Based on the selected significant variables, the final equation in terms of actual factors for each mortality can be calculated using the following equations:

Mortality (A) = −53.3 + 6.47 × Temperature + 0.02 × Temperature × Light

Mortality (B) = + 5.38 + 1.15 × Salinity + 0.01 × Temperature × Light

Mortality (D) = −115.78 + 8.18 × Salinity + 10.77 × Temperature − 0.21 × Salinity × Temperature + 0.02 × Temperature × Light − 0.01 × Salinity²

2.1.3. Combined Effect of Salinity, Light, and Temperature on H. akashiwo Toxicity

Response surface methodology (RSM) was used to study the interaction effect of these three factors on the toxicity of H. akashiwo and the resulting plots are presented in Figure 2. The combined effect of light and temperature on the toxicity effect of H. akashiwo on yeast mortality is illustrated in Figure 2A–C,E. Figure 2D indicates the combined effect of temperature and salinity on this microalga. The mortality of yeast cells, when combined with different fractions of H. akashiwo, is a function of temperature, light, and salinity. The surface plots indicate that an optimum is present within the observed design space with respect to salinity and light, and increasing the temperature appears to increase yeast mortality over the observed design space.

2.1.4. Response Optimization and Model Validation

Based on the model, numerical optimization was used to determine the optimal combination of process parameters to estimate the toxicity of H. akashiwo. The optimal condition for H. akashiwo to produce the highest amount of toxin was 25 °C, a salinity of 17.5, and a light intensity of 250 μmol photons m⁻² s⁻¹, warm and fresher water, and high light. To validate the applicability of this RSM model, confirming experiments were performed around the estimated optimal conditions. The measured and predicted results are presented in

Table 3. Optimal conditions and model validation for toxicity effect of H. akashiwo on the yeast cells viability.

S	T	L	Mortality (%)
			Sample A		Sample B		Sample C		Sample D
			Pre	Exp	Pre	Exp	Pre	Exp	Pre	Exp
17.31	25	246	47.7 ± 9.9	40.6 ± 10.2	32.7 ± 7.9	26.2 ± 6.8	24 ± 5.8	19.5 ± 8.3	92.5 ± 11	83.4 ± 2.4
17.13	25	244	47.8 ± 9.9	40.4 ± 3.9	33 ± 7.9	26.8 ± 1.7	24 ± 5.8	14.4 ± 10.6	92.1 ± 11	82.6 ± 1.5
17.18	25	250	47.5 ± 9.9	46.2 ± 10.8	33.3 ± 7.9	27.9 ± 10.6	23.8 ± 5.8	24.3 ± 9.1	93.1 ± 11	82.6 ± 2

S (Salinity), T (temperature (°C)), L (Light (μmol photons m⁻² s⁻¹), Pre (predicted), Exp (Experimental).

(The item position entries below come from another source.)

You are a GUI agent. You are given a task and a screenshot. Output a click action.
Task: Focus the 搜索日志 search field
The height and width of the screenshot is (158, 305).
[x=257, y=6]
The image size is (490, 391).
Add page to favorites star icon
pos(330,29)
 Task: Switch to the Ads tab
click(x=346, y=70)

. Comparing the predicted values with measured values with a t-test at a 95% confidence interval showed no significant difference between these two sets of data.

The proposed RSM model can be used as a useful tool to predict the toxicity level of H. akashiwo. To the best knowledge of the authors, this is the first attempt to model the toxicity production response of H. akashiwo under the combined effect of the three environmental factors and their interactions simultaneously.

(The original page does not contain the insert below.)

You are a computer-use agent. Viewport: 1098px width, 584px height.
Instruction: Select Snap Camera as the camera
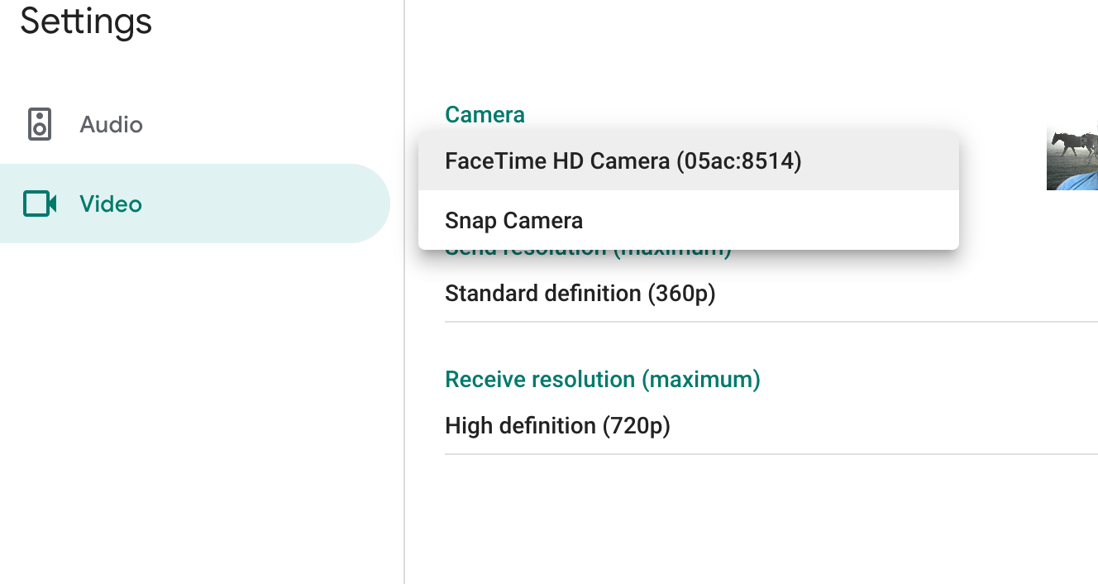[513, 220]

2.2. Lipid and Protein Measurement in H. akashiwo

In this study, the amount of lipid and protein were measured under different environmental stress conditions and the results are illustrated in Figure 3. The maximum production of protein was observed when the culture was grown at 20 °C, a salinity of 30, and a light intensity of 140 μmol photons m⁻² s⁻¹, and the highest amount of lipid was produced at 25 °C, a salinity of 30, and a light intensity of 250 μmol photons m⁻² s⁻¹. No growth was observed when the cells were cultured at 15 °C, a salinity of 5, and a light intensity of 250 μmol photons m⁻² s⁻¹. In all temperature treatments, the lowest salinity produced the lowest amount of protein and lipid while increasing the temperature, salinity, and light improved the production of both lipid and protein.

Increasing the salinity level while keeping light intensity constant enhanced the production of lipid and protein. For instance, the protein production increased from 72.3 ± 12.5 to 298.0 ± 54.6 as the salinity increased from 5 to 30 at a light intensity of 140 μmol photons m⁻² s⁻¹ at 20 °C.

Significant differences were detected between groups for protein content at 20 and 25 °C and lipid at all treatment temperatures (p-value < 0.05).

2.2.1. Determining the Optimum Condition for the Maximum Lipid and Protein Production of H. akashiwo

To determine the optimum condition for lipid and protein in H. akashiwo, a design of experiment (DOE) was used to investigate the effect of different factors such as salinity, light intensity, and temperature, and their interaction on the response. The experimental data for the measured responses under the aforementioned factors were chosen based on a central composite design and are presented in

Table 4. Lipid and protein production in H. akashiwo under conditions for central composite design (n = 3).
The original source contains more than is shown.